Eigenverantwortung zur Vermeidung von Pflegebedürftigkeit
Mit der gesetzlichen Vorschrift des § 6 Elftes Buch Sozialgesetzbuch (SGB XI) werden Versicherte aufgefordert, durch gesundheitsbewusste Lebensführung, durch frühzeitige Beteiligung an Vorsorgemaßnahmen und durch aktive Mitwirkung an der Krankenbehandlung und an Leistungen zur medizinischen Rehabilitation dazu beizutragen, Pflegebedürftigkeit zu vermeiden.
Mit dieser gesetzlichen Regelung wird die Eigenverantwortung eines einzelnen Versicherten bzw. Pflegebedürftigen aufgegriffen. § 6 SGB XI ist für die Soziale Pflegeversicherung eine parallele Bestimmung wie § 1 SGB V (Fünftes Buch Sozialgesetzbuch) für die Gesetzlichen Krankenversicherung.
Die Versicherten werden aufgefordert, die Pflegebedürftigkeit dahingehend zu vermeiden, indem sie bereits im Vorfeld darauf durch eine entsprechende Lebensführung Einfluss nehmen (s. auch BT-Drucksache 12/5262). Das bedeutet, dass jedem einzelnen Versicherten die Pflicht auferlegt wird, sich so zu verhalten und seine Lebensführung so zu gestalten, dass die Solidargemeinschaft so wenig wie möglich in Anspruch genommen werden muss. Dieses Ziel wäre dann erreicht, wenn durch die konkreten Maßnahmen eines Versicherten gar keine Pflegeleistungen beansprucht werden müssen (da es zu keinem Eintritt einer Pflegebedürftigkeit kommt).
Konkrete Maßnahmen
Die Versicherten sollen in ihrer Eigenverantwortung:
- eine gesundheitsbewusste Lebensführung anstreben,
- sich frühzeitig an Vorsorgemaßnahmen beteiligen,
- an der Krankenbehandlung aktiv mitwirken und
- Leistungen zur medizinischen Rehabilitation beanspruchen.
Sollte der Mitwirkungspflicht des § 6 SGB XI nicht nachgekommen werden, käme nach § 66 Abs. 2 SGB I in Betracht, dass die Pflegeleistungen ganz oder teilweise verweigert werden. Jedoch ergibt sich durch § 6 SGB XI für die Soziale Pflegeversicherung keine erzwingbare Rechtspflicht. Die gesetzlichen Vorschriften sehen für die Versicherten keine konkrete Verpflichtung; so kann z. B. bei Eintritt von Pflegebedürftigkeit keine Pflegeleistung verwehrt werden, weil es sich beispielsweise beim Versicherten um einen Raucher handelt oder die Pflegebedürftigkeit aufgrund der Ausübung einer gefährlichen Sportart (z. B. Paraglider-Fliegen) eingetreten ist.

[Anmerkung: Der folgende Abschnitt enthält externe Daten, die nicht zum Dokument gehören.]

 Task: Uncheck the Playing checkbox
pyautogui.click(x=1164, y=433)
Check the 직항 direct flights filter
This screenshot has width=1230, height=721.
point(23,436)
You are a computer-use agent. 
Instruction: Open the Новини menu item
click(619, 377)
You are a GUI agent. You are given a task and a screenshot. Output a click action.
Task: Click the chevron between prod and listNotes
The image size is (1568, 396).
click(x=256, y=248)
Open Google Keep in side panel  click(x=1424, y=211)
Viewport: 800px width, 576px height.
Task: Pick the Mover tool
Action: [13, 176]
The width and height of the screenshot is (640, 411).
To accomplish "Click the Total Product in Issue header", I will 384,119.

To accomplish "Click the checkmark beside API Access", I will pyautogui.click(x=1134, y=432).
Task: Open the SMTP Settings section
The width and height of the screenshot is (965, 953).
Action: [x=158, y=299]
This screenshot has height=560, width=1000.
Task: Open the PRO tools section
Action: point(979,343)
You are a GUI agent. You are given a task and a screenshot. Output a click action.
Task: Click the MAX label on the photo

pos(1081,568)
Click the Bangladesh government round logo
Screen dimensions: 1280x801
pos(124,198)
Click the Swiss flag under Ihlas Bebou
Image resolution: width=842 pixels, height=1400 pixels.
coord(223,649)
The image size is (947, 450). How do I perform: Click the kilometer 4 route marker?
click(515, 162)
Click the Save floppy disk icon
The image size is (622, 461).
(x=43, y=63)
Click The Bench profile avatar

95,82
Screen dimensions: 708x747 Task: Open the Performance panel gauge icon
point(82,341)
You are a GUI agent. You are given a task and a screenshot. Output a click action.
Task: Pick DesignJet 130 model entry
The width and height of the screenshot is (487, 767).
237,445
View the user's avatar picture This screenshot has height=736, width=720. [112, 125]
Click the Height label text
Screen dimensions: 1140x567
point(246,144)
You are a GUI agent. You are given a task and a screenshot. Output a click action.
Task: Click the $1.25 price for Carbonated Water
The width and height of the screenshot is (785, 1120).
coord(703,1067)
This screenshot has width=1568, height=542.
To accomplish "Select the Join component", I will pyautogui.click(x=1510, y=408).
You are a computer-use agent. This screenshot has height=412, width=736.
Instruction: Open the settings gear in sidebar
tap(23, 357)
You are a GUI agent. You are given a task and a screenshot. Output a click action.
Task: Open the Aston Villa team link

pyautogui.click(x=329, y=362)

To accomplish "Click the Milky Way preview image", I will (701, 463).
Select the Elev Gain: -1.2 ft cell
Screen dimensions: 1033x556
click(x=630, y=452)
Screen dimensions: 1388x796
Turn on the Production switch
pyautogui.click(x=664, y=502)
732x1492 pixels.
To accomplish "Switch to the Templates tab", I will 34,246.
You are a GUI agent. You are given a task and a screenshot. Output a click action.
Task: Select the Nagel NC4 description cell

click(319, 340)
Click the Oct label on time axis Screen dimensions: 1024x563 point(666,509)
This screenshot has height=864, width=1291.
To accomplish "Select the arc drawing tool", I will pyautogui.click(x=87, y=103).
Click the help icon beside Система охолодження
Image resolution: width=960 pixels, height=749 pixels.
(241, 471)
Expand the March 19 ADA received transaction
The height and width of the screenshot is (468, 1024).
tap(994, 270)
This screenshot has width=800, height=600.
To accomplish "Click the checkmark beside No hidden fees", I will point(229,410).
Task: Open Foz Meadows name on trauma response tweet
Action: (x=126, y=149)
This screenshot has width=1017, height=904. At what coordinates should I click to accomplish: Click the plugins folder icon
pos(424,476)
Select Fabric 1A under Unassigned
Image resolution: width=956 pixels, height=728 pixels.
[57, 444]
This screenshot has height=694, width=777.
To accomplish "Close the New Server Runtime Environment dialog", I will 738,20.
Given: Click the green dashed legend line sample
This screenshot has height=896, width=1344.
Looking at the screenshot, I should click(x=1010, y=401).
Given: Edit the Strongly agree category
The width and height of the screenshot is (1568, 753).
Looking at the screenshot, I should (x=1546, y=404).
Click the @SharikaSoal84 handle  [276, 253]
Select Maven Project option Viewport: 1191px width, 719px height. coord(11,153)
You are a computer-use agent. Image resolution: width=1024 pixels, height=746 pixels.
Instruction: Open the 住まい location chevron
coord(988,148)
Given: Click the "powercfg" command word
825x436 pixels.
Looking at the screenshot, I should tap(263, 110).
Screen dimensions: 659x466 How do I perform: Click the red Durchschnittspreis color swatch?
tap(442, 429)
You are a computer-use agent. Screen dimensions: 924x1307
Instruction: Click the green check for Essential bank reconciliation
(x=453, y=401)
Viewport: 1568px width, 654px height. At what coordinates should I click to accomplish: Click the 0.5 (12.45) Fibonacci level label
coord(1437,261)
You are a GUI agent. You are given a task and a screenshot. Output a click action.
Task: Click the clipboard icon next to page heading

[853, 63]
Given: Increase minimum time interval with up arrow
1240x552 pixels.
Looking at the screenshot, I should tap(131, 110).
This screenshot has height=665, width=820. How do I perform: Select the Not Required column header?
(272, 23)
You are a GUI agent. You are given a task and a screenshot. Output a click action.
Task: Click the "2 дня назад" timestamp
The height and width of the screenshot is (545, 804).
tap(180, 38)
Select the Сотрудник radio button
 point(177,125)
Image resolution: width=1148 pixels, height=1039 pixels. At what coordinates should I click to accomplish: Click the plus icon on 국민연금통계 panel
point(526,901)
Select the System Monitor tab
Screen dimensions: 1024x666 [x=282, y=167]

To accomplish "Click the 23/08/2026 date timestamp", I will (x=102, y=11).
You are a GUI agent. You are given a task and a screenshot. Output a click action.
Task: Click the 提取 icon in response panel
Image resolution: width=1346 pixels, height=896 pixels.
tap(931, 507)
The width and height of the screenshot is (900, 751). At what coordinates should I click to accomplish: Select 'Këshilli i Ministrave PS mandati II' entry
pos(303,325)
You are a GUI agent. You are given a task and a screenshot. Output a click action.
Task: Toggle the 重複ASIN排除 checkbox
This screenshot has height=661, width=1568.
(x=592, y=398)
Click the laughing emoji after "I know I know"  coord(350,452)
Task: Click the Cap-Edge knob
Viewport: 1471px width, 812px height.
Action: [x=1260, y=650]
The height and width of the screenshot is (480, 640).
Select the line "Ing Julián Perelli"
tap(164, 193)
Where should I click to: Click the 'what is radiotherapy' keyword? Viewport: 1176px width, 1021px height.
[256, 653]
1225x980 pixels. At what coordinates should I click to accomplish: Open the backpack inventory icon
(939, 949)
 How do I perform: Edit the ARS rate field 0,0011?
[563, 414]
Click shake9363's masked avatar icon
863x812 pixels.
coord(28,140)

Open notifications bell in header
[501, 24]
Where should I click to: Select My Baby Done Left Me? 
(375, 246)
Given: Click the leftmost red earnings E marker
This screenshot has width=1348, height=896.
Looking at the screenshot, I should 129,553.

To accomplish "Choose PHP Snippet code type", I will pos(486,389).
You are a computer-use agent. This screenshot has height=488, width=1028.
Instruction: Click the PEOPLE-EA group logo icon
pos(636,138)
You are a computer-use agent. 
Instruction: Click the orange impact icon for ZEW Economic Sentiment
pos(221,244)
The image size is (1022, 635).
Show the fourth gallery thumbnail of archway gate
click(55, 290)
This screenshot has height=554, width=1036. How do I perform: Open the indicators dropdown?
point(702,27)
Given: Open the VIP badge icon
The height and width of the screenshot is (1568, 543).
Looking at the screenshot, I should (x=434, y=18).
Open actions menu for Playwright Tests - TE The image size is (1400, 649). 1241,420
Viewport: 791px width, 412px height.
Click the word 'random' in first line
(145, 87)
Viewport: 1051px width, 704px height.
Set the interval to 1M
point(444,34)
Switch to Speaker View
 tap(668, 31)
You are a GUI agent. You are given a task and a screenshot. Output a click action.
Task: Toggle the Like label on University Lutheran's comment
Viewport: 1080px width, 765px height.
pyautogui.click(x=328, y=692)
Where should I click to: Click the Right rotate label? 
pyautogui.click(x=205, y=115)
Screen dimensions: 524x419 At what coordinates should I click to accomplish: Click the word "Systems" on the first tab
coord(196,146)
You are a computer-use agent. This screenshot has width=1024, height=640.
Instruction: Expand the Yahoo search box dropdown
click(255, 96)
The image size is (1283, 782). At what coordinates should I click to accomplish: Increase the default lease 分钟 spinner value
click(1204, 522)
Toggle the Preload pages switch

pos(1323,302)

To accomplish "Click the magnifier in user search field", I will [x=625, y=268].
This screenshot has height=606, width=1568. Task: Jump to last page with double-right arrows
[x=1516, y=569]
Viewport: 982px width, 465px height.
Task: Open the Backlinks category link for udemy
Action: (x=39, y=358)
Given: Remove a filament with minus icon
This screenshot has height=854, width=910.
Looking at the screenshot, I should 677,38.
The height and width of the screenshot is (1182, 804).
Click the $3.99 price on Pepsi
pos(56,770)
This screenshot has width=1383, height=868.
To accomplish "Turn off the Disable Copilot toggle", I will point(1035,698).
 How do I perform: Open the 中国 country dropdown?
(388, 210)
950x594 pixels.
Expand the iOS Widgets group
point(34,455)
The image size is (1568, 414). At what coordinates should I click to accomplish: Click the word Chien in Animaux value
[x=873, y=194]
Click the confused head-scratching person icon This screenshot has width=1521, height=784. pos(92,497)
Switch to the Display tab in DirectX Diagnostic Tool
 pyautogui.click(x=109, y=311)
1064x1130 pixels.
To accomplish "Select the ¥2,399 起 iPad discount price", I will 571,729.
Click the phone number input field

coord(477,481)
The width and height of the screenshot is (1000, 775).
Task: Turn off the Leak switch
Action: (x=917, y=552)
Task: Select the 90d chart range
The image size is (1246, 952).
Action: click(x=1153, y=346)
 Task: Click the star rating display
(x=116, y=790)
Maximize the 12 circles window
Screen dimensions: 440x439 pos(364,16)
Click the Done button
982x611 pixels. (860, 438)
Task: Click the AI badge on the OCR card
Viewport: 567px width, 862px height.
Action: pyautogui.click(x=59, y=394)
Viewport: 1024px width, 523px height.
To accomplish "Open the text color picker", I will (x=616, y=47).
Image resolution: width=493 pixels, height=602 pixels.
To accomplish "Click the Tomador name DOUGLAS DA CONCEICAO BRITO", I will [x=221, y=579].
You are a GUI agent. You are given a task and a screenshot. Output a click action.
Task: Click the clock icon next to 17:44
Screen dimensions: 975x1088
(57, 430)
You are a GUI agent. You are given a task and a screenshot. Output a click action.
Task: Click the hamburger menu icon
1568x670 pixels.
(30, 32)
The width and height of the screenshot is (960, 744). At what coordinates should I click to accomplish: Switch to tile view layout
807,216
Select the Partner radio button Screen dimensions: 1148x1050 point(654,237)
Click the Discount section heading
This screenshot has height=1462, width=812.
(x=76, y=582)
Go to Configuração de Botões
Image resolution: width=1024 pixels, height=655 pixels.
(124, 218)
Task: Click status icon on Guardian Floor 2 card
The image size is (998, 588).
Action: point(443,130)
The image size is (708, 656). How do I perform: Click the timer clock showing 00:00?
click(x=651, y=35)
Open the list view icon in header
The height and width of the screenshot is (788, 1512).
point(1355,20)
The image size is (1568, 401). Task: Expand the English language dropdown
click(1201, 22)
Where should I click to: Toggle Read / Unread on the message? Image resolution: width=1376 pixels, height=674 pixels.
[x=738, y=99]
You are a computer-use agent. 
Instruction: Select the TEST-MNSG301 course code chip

Nach Eintritt der Pflegebedürftigkeit
Nach § 6 Abs. 2 SGB XI haben die Pflegebedürftigen nach Eintritt der Pflegebedürftigkeit an Leistungen zur medizinischen Rehabilitation und der aktivierenden Pflege mitzuwirken. Damit soll die Pflegebedürftigkeit überwunden, gemindert oder eine Verschlimmerung verhindert werden.
Das heißt, dass auch nach dem Eintritt von Pflegebedürftigkeit für die Versicherten eine Verpflichtung zur Mitwirkung besteht.
Sofern nach Eintritt der Pflegebedürftigkeit vom Pflegebedürftigen die Mitwirkung an aktivierenden Maßnahmen der Pflege verweigert wird, können nach § 66 Abs. 2 SGB I die Leistungen entweder ganz oder teilweise versagt werden. Hier müssen jedoch die Grenzen der Mitwirkung, die in § 65 SGB I definiert sind, beachtet werden. Das heißt, dass die Pflegekasse im Einzelfall überprüfen muss, ob bei einer fehlenden Mitwirkung an aktivierenden Maßnahmen eventuelle Sanktionsmöglichkeiten umgesetzt werden können. Der Pflegebedürftige darf durch eventuelle Sanktionsmöglichkeiten nicht in eine unzumutbare Situation gebracht werden.